→ **WHAT IS NEEDED**: Rewrite every item with each "screenshot" swapped for "screen capture", changing nothing else, and leave the pictures out of your answer.

→ **INPUT DATA**:
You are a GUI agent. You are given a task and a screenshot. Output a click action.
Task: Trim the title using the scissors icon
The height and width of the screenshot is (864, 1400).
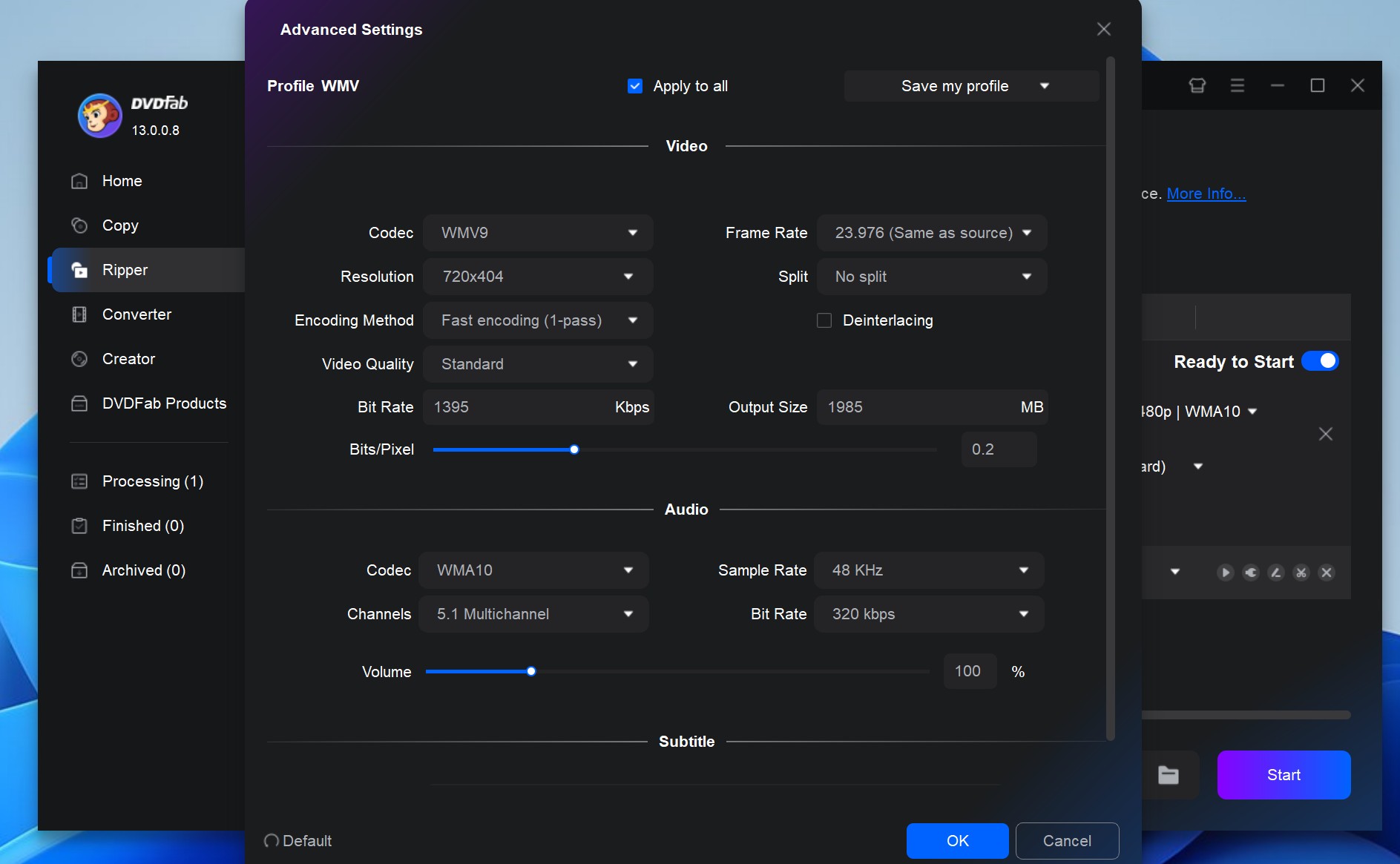tap(1301, 573)
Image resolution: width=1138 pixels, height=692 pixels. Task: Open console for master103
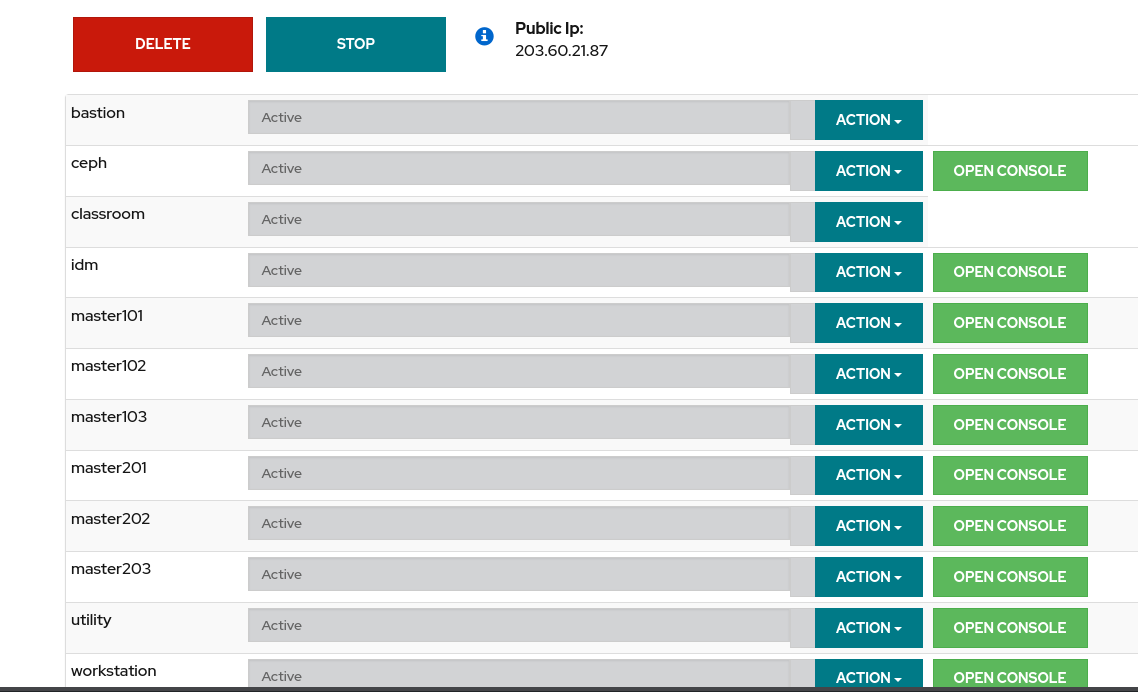point(1009,425)
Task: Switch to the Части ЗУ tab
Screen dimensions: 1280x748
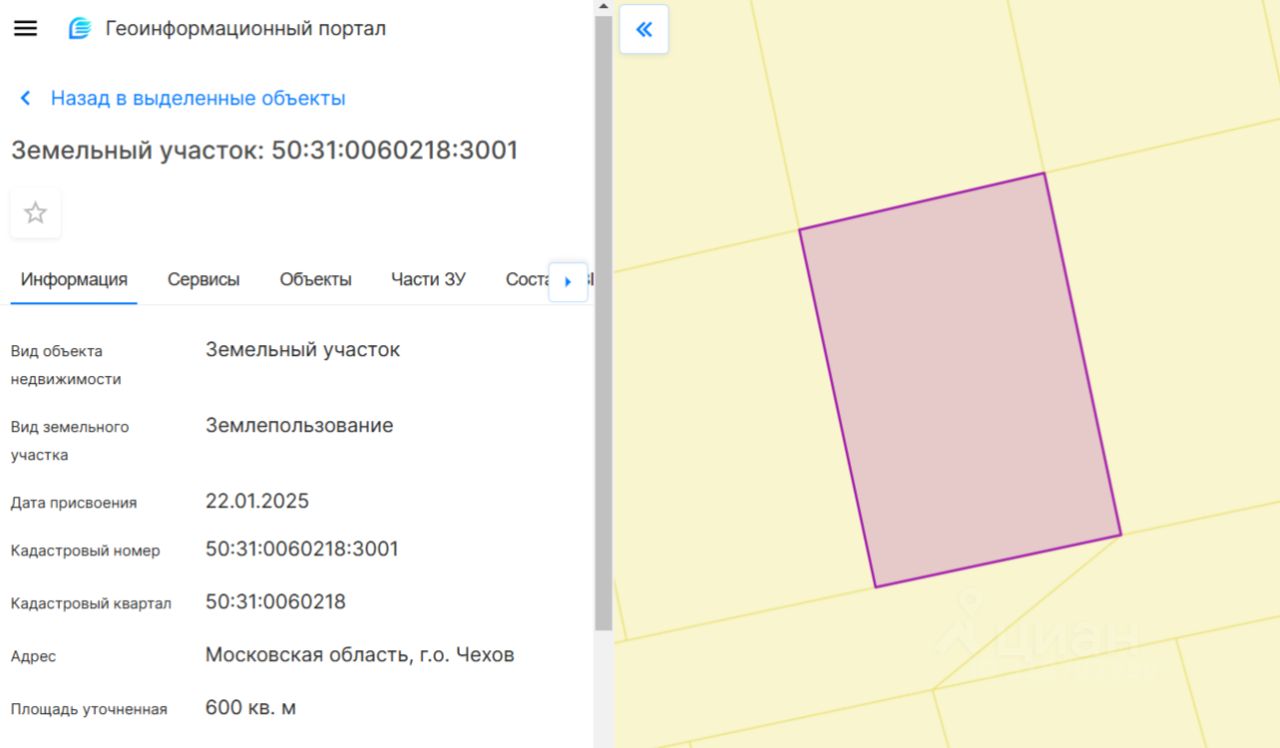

→ **RESULT OF THE EXERCISE**:
You are a GUI agent. You are given a task and a screen capture. Output a click action.
Task: Trim the title using the scissors icon
The height and width of the screen capture is (864, 1400).
tap(1301, 573)
Image resolution: width=1138 pixels, height=692 pixels. Task: Open console for master103
point(1009,425)
Task: Switch to the Части ЗУ tab
Screen dimensions: 1280x748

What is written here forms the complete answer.